The following information is taken into account for any hazard / risk assessment:

ORAL: Data for repeated-dose toxicity of Ni hydroxycarbonate via oral exposure are read-across from Ni sulphate. In a 2-year OECD 451 carcinogenicity study, decreased body weight gain ranging from 4% to 12% was recorded (males and females combined) following oral exposure by gavage of 2.2 to 11 mg Ni/kg bw/day (as Ni sulphate hexahydrate). A dose-related reduced survival achieving statistical significance at the two highest dose levels was seen in females (Heim et al., 2007). The LOAEL of 6.7 mg Ni/kg bw/day based on reduced body weight and increased mortality together with a NOAEL of 2.2 mg Ni/kg bw/day from the Heim et al. (2007) study is taken forward to the risk characterization for oral repeated dose toxicity.

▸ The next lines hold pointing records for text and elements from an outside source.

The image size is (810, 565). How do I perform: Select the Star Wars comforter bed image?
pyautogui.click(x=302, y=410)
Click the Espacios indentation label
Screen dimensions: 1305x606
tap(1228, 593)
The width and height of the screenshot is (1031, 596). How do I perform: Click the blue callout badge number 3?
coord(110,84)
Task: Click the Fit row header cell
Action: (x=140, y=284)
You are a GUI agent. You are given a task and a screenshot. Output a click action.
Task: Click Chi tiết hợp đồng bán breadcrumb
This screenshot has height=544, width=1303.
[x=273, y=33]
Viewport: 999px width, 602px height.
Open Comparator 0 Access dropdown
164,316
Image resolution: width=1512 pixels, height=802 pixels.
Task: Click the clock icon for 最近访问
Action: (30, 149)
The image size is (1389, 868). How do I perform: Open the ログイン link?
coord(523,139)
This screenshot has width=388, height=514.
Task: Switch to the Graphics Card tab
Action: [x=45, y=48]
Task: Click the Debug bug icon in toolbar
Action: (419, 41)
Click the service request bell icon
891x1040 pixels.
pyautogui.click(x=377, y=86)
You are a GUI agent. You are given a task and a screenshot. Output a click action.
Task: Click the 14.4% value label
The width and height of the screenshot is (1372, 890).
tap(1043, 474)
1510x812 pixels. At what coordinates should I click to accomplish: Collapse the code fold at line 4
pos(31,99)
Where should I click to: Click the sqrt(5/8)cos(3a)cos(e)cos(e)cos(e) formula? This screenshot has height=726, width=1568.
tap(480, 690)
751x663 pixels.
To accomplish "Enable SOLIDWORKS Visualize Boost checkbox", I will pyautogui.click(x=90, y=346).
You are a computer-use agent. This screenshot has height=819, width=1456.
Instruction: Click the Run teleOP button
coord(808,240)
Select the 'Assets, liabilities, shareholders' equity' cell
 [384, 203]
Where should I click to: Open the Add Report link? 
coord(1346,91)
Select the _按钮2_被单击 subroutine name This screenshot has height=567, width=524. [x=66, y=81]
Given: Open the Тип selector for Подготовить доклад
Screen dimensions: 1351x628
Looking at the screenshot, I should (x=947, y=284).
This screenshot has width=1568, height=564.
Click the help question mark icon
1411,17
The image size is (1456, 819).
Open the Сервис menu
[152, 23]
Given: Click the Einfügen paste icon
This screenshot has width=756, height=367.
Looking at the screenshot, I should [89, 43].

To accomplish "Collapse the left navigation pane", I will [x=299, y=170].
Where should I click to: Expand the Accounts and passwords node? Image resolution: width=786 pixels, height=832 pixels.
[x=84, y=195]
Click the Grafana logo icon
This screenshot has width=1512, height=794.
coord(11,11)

INHALATION: Data on repeated-dose toxicity via inhalation for Ni hydroxycarbonate are read-across from Ni subsulphide.Exposure related toxicities were noted following 13 weeks of exposure to Ni₃S₂ (0.15 to 2.5 mg/m³; Dunnick et al.1989) in both rats and mice. No exposure-related mortality was observed, though changes in bodyweight and lung weights were significantly impacted. Additional toxicities included inflammation in the nasal cavity, bronchial lymph nodes and the lung, alveolar macrophage hyperplasia, chronic active inflammation, and olfactory epithelial atrophy. Similarly a chronic two year inhalation study with 0.15 and 1 mg/m³ demonstrated a LOAEC for respiratory effects of 0.11 mg Ni/m³ (MMAD = 2.17 µm) in rats and a LOAEC = 0.44 mg Ni/m³ (MMAD=2.24 µm) in mice.

DERMAL: Testing by the dermal route has been waived as described in Section 7.5.3 of IUCLID.

Justification for classification or non-classification

Ni hydroxycarbonate is classified as STOT RE 1; H372 according to the 1st ATP to the CLP. Background information on this topic can be found in the discussion section.